*** TEXT

Anxiety on its own is a healthy emotion to experience, and often motivates us to perform better in daily life. However, when anxiety becomes too intense and feelings of fear and distress hinder everyday activities, this is usually considered an anxiety disorder.
Anxiety disorders are the most common type of mental health issue in the United States, affecting almost 20% of adults and 7% of children. Typically, individuals will develop symptoms of an anxiety disorder before the age of 21.
There are different types of anxiety disorders, but all are categorized by a persistent, excessive worry or fear in situations that aren’t threatening. Usually, individuals with an anxiety disorder will experience at least one of these symptoms:
Feeling jumpy or tense
Feelings of dread or apprehension
Anticipating the worse and being watchful for signs of danger
Sweating, twitches and tremors
Fatigue, insomnia, or headaches
Frequent urination, diarrhea, or upset stomach
Racing or pounding heart and shortness of breath
The four most common types of anxiety include:
Generalized Anxiety Disorder
Generalized anxiety disorder, or GAD, is categorized by chronic exaggerated worrying about daily life. Worrying (or anxiety) can occur for many hours every day. This disorder often makes it difficult for an individual to complete daily tasks or concentrate. A person with GAD can become exhausted by worry and may experience nausea, tension, or headaches.

******
*** SOURCE INFORMATION

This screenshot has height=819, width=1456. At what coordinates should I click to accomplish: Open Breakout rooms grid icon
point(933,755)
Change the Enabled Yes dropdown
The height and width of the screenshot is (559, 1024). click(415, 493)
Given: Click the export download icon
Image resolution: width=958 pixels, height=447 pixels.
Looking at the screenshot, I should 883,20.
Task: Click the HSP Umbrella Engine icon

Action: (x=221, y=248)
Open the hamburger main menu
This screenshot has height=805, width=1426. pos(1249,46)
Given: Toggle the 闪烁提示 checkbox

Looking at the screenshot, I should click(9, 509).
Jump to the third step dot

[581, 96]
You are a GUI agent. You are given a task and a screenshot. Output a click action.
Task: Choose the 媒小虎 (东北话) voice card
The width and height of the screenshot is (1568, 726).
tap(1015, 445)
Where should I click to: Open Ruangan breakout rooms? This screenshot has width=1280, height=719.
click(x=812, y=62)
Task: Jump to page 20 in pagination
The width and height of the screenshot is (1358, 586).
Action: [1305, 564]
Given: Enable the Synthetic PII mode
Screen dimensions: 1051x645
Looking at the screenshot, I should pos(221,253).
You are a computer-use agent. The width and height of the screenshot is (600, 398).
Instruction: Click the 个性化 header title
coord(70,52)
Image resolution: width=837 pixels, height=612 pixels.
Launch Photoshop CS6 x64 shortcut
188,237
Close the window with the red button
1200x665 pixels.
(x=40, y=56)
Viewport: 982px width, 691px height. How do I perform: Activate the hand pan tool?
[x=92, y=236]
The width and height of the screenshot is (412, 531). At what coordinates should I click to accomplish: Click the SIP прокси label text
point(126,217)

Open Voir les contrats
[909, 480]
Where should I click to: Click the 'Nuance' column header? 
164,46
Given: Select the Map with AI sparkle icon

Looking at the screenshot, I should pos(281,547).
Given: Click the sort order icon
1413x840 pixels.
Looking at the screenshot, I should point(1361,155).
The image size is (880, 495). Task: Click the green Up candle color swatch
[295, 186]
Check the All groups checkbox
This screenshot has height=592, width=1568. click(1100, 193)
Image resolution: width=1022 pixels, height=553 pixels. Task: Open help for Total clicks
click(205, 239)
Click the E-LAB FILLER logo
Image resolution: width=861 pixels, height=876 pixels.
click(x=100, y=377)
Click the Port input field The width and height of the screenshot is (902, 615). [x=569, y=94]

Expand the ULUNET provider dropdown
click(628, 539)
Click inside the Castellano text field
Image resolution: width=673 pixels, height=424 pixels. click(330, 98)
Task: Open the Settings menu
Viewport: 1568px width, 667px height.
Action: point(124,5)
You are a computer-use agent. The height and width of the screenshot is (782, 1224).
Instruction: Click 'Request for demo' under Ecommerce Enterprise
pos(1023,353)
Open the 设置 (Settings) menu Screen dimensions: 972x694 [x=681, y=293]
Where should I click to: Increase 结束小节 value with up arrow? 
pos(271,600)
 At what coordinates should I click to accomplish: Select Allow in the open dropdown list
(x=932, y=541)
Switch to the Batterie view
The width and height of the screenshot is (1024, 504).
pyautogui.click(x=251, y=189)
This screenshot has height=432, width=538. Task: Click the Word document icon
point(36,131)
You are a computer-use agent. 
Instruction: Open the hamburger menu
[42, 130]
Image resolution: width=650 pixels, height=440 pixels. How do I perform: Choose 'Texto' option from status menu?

******

- REQUIRED WORK:
Please answer these questions using the text on anxiety:
1. What share of adults in the United States do anxiety disorders affect?
2. Before what age do individuals typically develop symptoms of an anxiety disorder?
3. What abbreviation does the text use for generalized anxiety disorder?

- SOLUTION TO THIS PROBLEM:
1. Almost 20%.
2. 21.
3. GAD.